* **Required work**: A word-for-word copy of the lines from the one holding "The height and width of the screenshot is (581, 718)." through the final line of the records below is the only output asked for.
..........
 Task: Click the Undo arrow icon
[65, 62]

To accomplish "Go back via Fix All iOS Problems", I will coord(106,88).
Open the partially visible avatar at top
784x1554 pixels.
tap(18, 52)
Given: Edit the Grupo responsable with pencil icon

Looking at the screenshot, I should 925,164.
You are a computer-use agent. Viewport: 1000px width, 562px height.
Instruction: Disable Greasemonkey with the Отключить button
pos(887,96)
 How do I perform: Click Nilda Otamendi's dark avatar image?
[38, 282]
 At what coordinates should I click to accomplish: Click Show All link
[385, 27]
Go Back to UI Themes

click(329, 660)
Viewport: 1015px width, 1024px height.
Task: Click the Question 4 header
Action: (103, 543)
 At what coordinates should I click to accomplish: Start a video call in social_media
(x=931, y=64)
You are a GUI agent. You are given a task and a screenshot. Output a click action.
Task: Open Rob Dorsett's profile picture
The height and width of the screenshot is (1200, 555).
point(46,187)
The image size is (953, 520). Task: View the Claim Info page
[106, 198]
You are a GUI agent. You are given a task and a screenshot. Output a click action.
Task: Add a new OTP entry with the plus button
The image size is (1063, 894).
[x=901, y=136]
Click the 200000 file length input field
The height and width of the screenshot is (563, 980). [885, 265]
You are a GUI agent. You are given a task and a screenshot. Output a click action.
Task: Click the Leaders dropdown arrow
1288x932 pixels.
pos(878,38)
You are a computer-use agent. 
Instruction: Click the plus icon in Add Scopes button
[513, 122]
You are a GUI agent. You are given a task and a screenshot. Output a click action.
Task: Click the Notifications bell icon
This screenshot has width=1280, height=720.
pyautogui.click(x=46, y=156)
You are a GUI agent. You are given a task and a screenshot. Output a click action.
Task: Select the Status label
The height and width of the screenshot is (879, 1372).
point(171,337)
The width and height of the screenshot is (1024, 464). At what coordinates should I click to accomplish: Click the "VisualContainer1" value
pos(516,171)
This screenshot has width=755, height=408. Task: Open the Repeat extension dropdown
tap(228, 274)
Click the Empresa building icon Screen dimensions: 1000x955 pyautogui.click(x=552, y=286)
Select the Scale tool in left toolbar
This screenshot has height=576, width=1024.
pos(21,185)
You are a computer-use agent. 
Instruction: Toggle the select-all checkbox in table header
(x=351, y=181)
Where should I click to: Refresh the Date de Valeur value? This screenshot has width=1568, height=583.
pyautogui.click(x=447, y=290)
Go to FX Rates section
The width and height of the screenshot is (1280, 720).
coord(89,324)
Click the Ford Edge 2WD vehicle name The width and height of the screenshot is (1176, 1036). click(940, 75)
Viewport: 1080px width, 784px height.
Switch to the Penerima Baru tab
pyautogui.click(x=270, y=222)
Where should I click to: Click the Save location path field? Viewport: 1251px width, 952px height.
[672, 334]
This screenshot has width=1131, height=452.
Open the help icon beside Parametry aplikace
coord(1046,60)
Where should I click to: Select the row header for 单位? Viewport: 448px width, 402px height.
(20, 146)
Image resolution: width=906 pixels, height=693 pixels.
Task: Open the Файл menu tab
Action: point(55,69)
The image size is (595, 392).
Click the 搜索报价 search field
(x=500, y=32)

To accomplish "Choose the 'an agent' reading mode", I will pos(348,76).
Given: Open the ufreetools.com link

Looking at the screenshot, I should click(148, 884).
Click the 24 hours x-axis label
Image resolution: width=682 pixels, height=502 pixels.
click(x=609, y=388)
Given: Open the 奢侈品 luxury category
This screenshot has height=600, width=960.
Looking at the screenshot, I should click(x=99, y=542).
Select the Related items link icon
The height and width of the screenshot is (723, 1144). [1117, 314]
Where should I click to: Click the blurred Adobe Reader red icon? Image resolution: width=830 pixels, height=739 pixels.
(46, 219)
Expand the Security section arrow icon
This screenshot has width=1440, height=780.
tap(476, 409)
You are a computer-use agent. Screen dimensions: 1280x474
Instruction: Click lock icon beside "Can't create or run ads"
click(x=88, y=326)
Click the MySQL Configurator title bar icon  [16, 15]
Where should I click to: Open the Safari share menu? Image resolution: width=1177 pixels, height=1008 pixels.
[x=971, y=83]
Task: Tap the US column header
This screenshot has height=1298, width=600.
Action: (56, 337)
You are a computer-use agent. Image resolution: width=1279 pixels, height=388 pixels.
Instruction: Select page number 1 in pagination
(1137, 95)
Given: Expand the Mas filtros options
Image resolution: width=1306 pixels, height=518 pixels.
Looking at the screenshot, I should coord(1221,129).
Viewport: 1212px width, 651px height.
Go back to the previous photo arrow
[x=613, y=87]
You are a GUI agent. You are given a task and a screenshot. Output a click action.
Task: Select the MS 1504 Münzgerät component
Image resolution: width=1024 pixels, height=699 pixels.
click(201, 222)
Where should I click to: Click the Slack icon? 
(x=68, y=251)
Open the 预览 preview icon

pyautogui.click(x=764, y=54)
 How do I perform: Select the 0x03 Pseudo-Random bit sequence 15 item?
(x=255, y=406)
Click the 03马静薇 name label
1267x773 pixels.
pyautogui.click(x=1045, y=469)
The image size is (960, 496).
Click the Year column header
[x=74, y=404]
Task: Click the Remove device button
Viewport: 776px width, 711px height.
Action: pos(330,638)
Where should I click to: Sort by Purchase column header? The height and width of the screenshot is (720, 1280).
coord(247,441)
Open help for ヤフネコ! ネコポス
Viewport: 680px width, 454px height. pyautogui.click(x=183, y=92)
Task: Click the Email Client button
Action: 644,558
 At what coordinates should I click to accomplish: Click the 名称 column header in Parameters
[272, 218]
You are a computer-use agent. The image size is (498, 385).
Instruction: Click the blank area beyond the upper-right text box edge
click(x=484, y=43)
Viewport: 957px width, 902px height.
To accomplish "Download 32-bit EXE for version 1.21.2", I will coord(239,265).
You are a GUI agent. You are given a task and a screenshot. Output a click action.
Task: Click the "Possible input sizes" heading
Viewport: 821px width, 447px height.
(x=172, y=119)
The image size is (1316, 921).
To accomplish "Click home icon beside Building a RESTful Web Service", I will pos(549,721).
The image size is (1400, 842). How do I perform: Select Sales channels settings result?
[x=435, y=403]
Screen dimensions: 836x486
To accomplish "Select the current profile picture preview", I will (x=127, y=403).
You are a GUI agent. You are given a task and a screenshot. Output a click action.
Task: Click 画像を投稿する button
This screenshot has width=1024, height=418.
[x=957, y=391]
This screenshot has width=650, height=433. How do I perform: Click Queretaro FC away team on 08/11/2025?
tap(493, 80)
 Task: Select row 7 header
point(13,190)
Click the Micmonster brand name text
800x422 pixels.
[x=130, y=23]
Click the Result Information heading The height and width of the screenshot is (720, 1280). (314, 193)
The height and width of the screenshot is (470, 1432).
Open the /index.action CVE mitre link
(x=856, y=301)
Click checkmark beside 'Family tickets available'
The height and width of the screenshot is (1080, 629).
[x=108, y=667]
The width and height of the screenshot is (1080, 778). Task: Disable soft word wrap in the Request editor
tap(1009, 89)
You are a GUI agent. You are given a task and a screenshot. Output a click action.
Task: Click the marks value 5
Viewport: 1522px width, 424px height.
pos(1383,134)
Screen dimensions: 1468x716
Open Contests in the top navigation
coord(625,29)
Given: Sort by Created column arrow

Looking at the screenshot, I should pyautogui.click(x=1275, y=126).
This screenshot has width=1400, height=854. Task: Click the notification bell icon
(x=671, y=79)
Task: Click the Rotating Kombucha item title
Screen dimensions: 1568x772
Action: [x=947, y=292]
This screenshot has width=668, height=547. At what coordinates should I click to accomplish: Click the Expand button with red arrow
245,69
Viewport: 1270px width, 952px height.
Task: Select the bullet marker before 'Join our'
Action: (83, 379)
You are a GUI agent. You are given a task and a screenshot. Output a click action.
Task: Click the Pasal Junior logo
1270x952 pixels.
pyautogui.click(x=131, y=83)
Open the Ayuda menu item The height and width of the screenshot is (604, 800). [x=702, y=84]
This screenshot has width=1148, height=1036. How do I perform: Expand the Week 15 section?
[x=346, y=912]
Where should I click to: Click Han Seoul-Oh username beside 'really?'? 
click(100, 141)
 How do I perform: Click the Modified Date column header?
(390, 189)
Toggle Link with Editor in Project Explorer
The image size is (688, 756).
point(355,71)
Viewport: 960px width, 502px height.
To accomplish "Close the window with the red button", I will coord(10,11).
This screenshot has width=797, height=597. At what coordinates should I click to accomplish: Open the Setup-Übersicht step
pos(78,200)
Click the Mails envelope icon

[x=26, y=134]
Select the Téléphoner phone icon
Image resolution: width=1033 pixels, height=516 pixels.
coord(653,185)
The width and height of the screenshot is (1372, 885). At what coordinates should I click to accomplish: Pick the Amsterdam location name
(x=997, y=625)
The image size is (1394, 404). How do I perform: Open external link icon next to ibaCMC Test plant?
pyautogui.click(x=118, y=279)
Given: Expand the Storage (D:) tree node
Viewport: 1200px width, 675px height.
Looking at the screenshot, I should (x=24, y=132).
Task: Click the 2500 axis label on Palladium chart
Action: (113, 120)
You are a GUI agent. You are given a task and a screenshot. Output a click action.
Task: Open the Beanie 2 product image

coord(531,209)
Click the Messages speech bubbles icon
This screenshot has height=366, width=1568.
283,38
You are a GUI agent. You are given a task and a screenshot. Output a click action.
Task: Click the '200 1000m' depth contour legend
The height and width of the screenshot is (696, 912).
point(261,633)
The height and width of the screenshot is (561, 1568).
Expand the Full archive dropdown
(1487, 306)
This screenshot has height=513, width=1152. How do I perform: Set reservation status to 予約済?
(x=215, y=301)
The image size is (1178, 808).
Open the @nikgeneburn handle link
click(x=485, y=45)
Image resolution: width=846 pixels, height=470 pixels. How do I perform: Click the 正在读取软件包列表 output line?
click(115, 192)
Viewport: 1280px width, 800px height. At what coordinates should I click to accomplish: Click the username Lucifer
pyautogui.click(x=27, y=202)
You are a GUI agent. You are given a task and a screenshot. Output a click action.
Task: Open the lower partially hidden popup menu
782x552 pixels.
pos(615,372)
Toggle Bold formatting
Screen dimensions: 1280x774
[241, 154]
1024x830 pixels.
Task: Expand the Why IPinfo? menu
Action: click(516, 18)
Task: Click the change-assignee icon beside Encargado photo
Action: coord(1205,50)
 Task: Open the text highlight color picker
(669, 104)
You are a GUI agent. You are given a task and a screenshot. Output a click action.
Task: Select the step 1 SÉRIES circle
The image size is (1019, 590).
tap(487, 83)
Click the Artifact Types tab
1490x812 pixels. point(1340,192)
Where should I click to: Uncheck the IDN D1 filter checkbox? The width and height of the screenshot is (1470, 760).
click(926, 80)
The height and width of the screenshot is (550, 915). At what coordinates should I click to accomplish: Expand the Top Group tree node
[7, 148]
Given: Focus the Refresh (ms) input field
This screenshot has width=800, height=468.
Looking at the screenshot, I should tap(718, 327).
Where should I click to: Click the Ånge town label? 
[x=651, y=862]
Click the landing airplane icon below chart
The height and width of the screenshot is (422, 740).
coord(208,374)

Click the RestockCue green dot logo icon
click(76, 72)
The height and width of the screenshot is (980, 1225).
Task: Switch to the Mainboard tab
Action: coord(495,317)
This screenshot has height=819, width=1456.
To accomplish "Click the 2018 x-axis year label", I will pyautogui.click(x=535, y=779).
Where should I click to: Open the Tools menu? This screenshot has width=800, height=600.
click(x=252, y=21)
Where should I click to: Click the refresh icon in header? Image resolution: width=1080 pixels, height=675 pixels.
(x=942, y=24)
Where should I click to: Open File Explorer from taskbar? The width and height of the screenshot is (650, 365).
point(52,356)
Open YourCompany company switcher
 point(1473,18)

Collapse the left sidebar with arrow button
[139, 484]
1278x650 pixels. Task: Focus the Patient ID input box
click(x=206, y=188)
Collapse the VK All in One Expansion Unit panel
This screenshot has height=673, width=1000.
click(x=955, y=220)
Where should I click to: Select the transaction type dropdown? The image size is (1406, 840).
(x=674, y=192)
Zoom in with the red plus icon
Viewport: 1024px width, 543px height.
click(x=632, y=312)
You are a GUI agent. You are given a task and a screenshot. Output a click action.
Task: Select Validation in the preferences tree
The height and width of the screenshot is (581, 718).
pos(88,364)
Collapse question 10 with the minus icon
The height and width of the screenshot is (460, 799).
..........
* **Exercise answer**:
The height and width of the screenshot is (581, 718).
pos(88,364)
Collapse question 10 with the minus icon
The height and width of the screenshot is (460, 799).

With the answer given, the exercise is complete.